Ever chased a journalist? How many sell ins have you done this week? Chances are, the answers are yes and many, but that’s not how you would say it. A “sell in” is a pitch, and to “chase” means to follow up. While the general approaches and goals of PR are the same on both sides of the pond, the terminology is quite different. When scheduling a “sit down” (meeting) with someone, be sure to check your “diary” (calendar) first. What we call “hits” or “clips” are the more formal “pieces of coverage” in the Queen’s English, and a byline is known as a “comment piece.” A company’s revenue is referred to as “turnover” and where we’d call financials simply “numbers,” here they are “figures.” Though these phrases aren’t what I’m used to hearing, they’re all pretty logical terms (unlike when I learned that a “plaster” is actually a Band-Aid…) and it’s helpful to be able to talk to the talk across various countries—even other English speaking ones!

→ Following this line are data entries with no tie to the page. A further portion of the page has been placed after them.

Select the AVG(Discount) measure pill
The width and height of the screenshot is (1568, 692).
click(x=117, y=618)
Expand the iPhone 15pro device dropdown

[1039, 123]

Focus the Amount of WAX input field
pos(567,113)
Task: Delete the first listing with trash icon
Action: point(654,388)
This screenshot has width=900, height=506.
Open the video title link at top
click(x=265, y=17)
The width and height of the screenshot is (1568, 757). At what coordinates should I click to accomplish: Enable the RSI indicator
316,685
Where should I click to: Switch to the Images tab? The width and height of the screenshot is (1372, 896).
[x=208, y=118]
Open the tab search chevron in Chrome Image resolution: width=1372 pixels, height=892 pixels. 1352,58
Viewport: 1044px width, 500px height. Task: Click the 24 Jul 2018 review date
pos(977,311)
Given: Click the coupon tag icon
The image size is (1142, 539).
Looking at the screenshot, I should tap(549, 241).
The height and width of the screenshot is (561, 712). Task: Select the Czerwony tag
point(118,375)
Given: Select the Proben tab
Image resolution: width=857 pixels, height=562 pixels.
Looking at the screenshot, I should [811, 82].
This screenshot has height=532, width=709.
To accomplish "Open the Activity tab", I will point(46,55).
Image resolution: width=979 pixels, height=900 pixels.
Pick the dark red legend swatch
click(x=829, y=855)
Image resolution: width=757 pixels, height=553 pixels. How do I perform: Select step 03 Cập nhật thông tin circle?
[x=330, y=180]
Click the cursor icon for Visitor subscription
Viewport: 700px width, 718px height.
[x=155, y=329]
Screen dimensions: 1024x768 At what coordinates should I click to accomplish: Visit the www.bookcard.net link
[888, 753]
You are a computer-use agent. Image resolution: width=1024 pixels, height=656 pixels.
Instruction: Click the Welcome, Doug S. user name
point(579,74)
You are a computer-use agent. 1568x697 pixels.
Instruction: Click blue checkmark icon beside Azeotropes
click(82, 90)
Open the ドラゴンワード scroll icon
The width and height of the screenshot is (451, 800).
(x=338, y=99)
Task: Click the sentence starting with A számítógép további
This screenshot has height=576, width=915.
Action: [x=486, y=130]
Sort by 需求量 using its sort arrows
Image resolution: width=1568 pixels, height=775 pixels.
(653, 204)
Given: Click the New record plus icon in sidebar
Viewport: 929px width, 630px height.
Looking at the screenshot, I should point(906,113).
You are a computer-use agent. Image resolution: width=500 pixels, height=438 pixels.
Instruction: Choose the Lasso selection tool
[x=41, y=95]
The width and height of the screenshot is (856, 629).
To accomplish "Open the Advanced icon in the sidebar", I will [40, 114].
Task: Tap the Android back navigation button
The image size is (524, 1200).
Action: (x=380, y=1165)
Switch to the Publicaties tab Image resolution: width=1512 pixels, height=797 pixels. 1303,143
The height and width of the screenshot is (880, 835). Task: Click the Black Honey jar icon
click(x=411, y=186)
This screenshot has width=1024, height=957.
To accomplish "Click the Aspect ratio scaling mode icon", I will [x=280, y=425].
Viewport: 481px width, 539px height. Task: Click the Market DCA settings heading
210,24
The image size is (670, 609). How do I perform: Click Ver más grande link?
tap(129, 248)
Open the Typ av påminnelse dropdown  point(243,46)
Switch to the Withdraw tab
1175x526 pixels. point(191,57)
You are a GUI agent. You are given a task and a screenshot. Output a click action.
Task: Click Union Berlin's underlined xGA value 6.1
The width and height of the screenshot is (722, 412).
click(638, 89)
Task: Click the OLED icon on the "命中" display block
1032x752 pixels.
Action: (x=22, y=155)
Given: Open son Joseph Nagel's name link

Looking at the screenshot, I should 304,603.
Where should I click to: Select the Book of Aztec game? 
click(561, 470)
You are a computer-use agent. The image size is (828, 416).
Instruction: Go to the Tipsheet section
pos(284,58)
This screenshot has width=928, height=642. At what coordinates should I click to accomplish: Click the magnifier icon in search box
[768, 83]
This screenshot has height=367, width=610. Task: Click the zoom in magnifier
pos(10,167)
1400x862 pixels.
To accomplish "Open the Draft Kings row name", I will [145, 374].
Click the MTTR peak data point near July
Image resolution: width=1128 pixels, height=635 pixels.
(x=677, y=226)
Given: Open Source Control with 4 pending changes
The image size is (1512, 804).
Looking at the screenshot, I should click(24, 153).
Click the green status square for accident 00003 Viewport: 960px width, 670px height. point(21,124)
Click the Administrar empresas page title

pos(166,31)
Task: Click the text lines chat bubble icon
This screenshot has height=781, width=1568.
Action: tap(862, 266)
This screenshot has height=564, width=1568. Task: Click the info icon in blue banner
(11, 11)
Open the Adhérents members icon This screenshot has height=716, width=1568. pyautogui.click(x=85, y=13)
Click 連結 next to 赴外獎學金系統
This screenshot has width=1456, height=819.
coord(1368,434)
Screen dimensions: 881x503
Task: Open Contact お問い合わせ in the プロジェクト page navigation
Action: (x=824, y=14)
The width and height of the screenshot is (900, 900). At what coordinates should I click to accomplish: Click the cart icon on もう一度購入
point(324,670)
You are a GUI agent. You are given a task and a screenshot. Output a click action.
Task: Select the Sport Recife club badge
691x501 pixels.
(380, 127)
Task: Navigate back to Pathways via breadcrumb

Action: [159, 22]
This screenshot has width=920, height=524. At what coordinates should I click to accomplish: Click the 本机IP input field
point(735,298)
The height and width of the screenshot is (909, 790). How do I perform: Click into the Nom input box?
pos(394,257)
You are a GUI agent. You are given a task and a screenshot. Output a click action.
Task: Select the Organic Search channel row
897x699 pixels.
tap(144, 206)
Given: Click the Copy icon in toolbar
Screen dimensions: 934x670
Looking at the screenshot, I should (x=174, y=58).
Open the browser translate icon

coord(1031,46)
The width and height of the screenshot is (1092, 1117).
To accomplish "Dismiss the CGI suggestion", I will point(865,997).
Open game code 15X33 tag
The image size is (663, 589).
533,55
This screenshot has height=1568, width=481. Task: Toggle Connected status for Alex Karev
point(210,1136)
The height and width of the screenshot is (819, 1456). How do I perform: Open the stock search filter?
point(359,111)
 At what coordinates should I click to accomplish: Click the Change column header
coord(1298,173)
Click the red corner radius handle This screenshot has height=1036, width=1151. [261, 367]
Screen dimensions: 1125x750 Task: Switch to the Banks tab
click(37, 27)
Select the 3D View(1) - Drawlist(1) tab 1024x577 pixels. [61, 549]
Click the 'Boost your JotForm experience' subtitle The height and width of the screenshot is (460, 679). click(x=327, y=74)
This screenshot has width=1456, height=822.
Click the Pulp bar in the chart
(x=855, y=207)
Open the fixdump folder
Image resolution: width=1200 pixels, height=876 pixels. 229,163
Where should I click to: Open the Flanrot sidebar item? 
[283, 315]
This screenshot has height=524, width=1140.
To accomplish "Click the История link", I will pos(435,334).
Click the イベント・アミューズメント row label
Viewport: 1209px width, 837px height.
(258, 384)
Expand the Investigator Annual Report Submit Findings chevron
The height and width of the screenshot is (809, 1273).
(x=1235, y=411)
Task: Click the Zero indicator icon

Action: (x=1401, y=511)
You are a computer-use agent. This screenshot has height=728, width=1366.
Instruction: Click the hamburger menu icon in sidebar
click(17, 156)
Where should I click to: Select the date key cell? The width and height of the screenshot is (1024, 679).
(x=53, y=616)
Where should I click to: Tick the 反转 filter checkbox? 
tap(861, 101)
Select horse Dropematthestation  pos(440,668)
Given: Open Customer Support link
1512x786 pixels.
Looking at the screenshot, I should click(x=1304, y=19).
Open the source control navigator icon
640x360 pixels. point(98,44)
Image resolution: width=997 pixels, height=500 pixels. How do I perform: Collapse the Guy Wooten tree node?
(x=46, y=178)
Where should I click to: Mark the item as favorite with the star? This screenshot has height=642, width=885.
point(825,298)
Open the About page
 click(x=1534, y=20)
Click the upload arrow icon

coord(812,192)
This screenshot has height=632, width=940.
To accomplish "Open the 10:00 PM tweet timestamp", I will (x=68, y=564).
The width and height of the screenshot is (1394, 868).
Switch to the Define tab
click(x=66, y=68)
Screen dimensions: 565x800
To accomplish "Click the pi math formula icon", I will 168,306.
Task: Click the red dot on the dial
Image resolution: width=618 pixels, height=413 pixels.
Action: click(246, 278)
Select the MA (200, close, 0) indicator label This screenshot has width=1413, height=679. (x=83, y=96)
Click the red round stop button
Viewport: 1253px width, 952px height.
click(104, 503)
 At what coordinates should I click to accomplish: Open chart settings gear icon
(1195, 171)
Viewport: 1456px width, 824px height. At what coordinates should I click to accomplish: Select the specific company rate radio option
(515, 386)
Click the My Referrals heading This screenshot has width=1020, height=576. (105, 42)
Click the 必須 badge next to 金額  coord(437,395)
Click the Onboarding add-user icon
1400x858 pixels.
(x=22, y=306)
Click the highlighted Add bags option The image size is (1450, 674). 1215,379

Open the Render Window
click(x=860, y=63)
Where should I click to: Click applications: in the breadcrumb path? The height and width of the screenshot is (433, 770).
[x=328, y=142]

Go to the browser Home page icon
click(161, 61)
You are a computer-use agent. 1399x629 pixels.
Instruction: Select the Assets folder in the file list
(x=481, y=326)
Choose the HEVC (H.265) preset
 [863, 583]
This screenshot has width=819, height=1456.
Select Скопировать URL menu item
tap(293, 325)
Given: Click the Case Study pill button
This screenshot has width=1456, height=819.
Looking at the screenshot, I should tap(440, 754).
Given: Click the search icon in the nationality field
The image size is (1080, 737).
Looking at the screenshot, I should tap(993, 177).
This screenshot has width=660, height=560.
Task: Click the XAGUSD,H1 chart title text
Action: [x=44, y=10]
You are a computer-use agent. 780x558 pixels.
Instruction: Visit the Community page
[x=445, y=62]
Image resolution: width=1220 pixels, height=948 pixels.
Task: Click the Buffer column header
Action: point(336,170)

Beyond the vocab, there are a few other differences when it comes to PR and media relations in the UK and the US. England has a large variety of national papers (approximately 13) where the US of A has mainly regional papers, with a few national exceptions that are particularly competitive. It’s more of result of geography than anything else: compared to the UK, the United States is absolutely massive and there aren’t many national outlets, but there are loads of regional ones. To put it in perspective, the entire UK (including all of Great Britain and Northern Ireland) is roughly the size of the state of Oregon. The number of outlets aside, there is also some variation in what the media is interested in. There aren’t as many talk shows in Britain as there are in the US, and they are less likely to cover something purely consumer-facing with no strong news angle. While a hard news hook helps with securing coverage no matter where you are, it’s even more important to get in with the UK media. For this reason, surveys and research are used regularly—with some clients as often as 2 or 3 times a week.
Of course, everyone at Eulogy! has been very helpful in explaining all this to me and has been kind enough to not laugh directly at me when I ask what a particular word means. For the record, “jelly” refers to jell-o, a “biscuit” is actually a cookie, “chips” in the UK are French fries, and I still can’t figure out why Band-Aids are “plasters.”